#### [Consigna]
Responde según el texto sobre el año político 2013, con una respuesta por línea:
(a) ¿En qué mes se celebrarían las elecciones?
(b) ¿Cuál era el objetivo de máxima del gobierno?
(c) ¿Qué se ha ido acentuando, según el último párrafo?

#### [Texto extraído]
---+---

Vamos por las instituciones, o cómo orientarse sin el uso de brújula

2013

Todo el mundo tenía claro, en enero, que el 2013 sería un año “político” en el que las decisiones del gobierno estarían guiadas, básicamente, por el deseo de realizar una buena performance en las elecciones de octubre. El objetivo de máxima era un triunfo contundente que incluso abriera la puerta para la discusión de una eventual segunda reelección. La pregunta fundamental por ese entonces era si el gobierno tendría suficiente “espacio de política” como para maniobrar en la economía de forma de maximizar el rédito político o, al menos, controlar el daño de fenómenos que pueden ser muy dañinos desde el punto de vista electoral, como la persistencia de la inflación, las prohibiciones asociadas al cepo cambiario o la escasa dinámica en la generación de empleo.

La preocupación sobre la falta de espacio de política era ciertamente atinada a principios de año y lo sigue siendo en la medida que las restricciones sobre los recursos y los instrumentos se han ido acentuando.

---+---

#### [Material]
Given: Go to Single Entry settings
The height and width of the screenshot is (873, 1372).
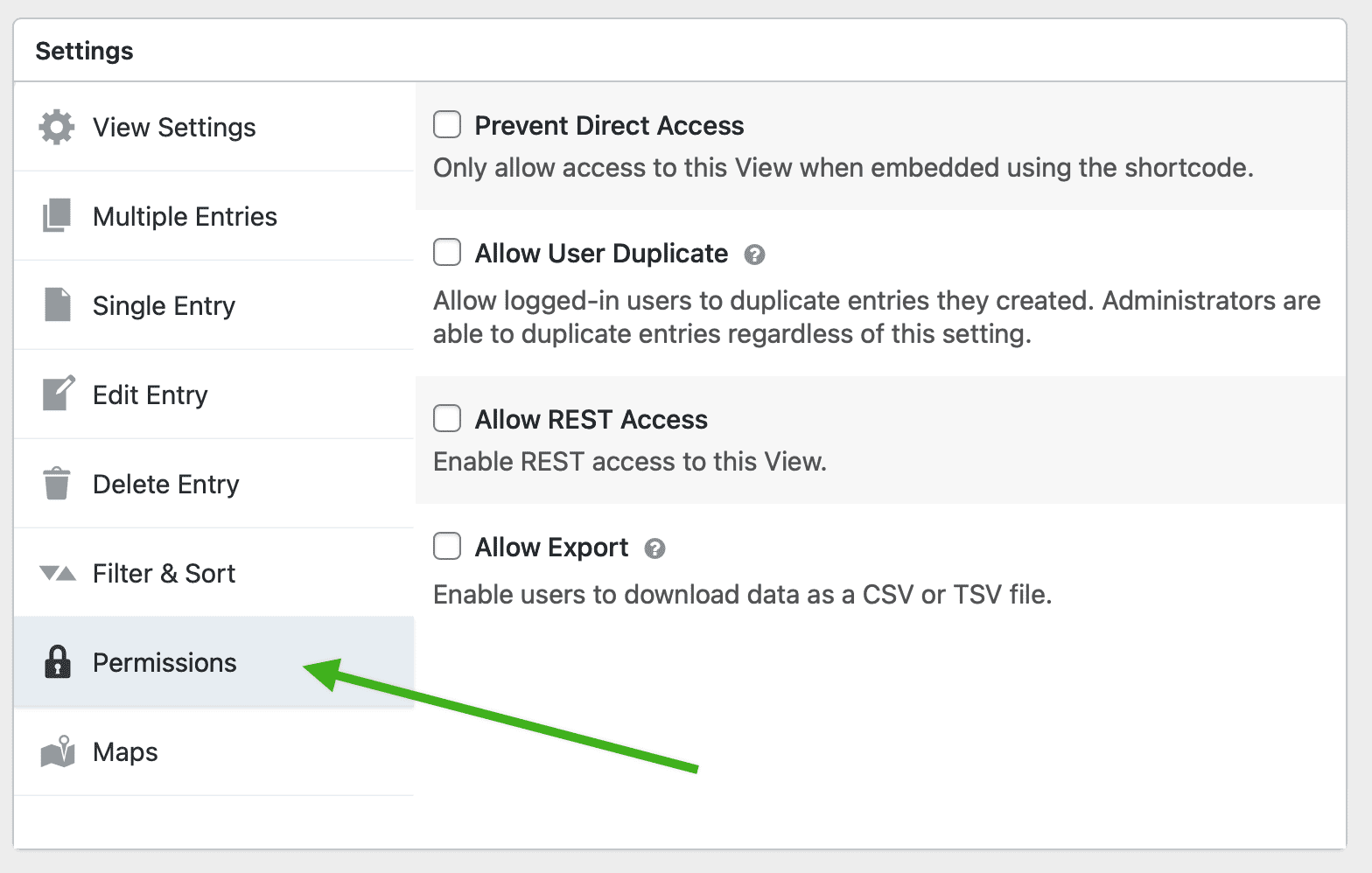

---+---

#### [Resultado]
(a) En octubre.
(b) Un triunfo contundente que incluso abriera la puerta para la discusión de una eventual segunda reelección.
(c) Las restricciones sobre los recursos y los instrumentos.